Red Wolf Ben Takes on Critical Role in Red Wolf Recovery
Red wolf Ben, born at the Wolf Conservation Center in 2018, has embarked on an exciting adventure – the three year old has moved to Western North Carolina Nature Center (WNCNC) and could father pups this winter!
Ben, also known as M2235, was born to parents Charlotte and Jack in 2018 and, along with his three siblings, quickly became a favorite among the global audience that witnessed his growth via live webcams. Lucky viewers were able to gasp at his first shaky steps, chuckle at his wrestling matches, and admire his brave and loving character. Simply by being “Ben”, he opened the eyes of millions to better understand and appreciate critically endangered red wolves.
Ben’s parting from his mother capped a bittersweet year for the family – Ben’s brother Deven was thrillingly released into the wild in the spring of 2021, only to be killed by a vehicle shortly after, and the family suffered another loss when Jack passed away in the fall of 2021. While we acknowledge the challenges Ben has overcome, we’re excited for his new opportunity to create a family of his own. With assistance from Pilots to the Rescue, Ben recently traveled to WNCNC. He will be introduced to a female red wolf, known as F2068, in hopes that they’ll bond and make a valuable contribution to the recovery of their rare species by having pups in the spring.

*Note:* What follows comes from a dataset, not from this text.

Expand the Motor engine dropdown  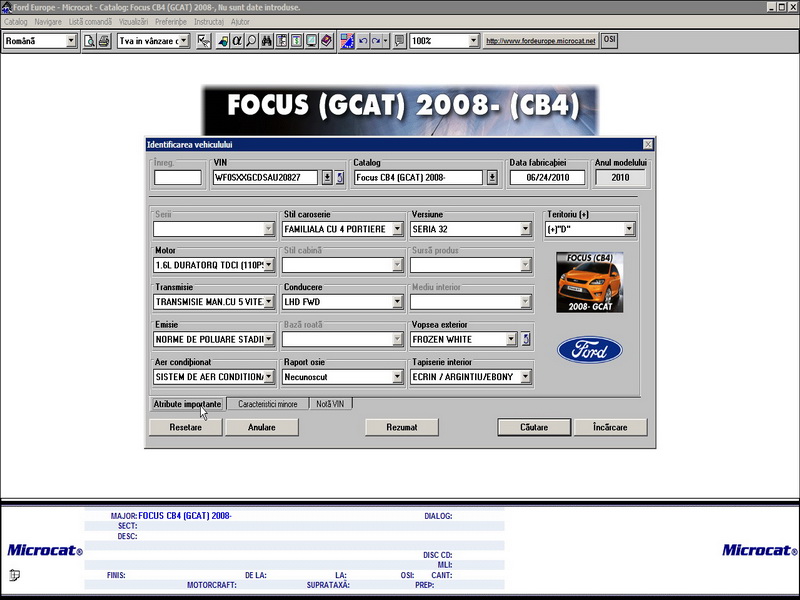[268, 265]
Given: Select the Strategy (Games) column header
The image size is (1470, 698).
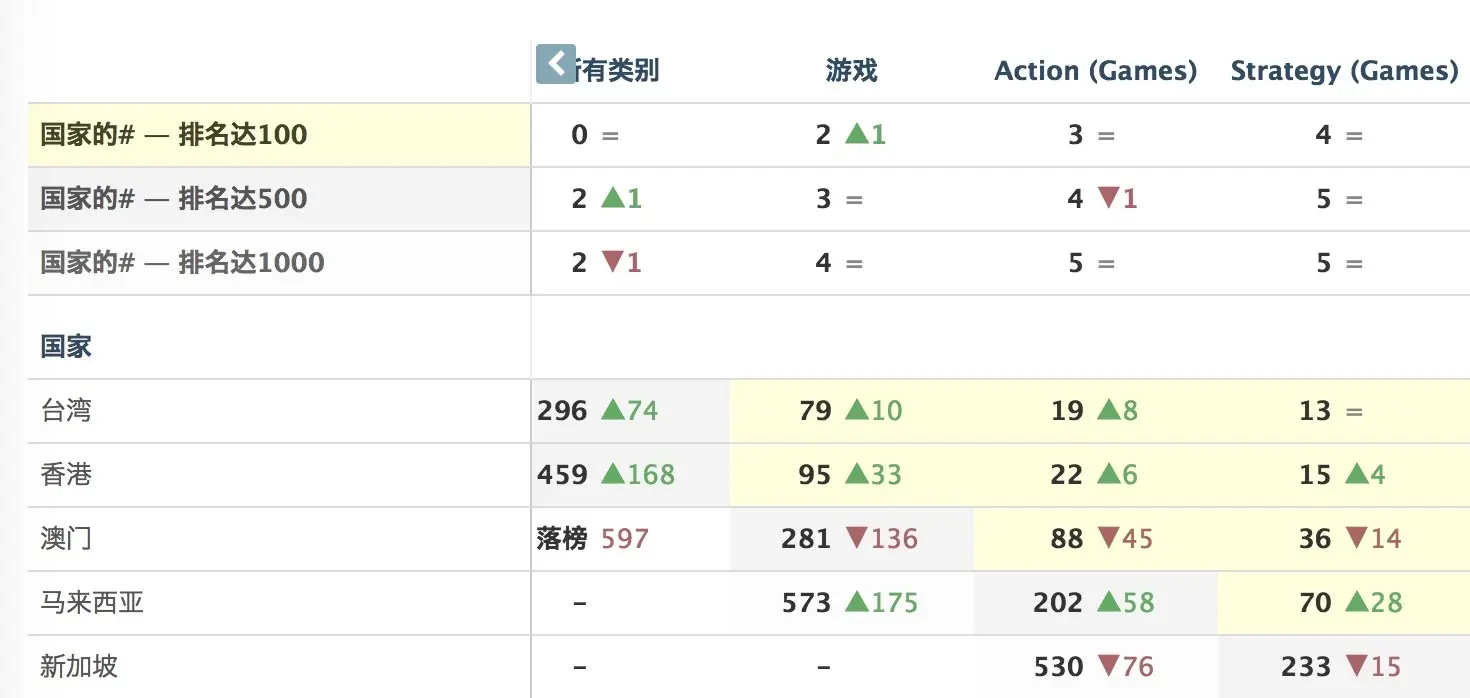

Genetic diversity is the primary consideration in the selection of red wolf breeding pairs. The Species Survival Plan (SSP) management group for the red wolf determines which wolves should be bred each year by using software developed for the population management of endangered species. This is necessary because all red wolves descended from just 14 founders rescued from extinction.
We won’t know the outcome of a potential union until “pup season” in April or May. But in the meantime, throw back your head and let out a long congratulatory howl for Ben!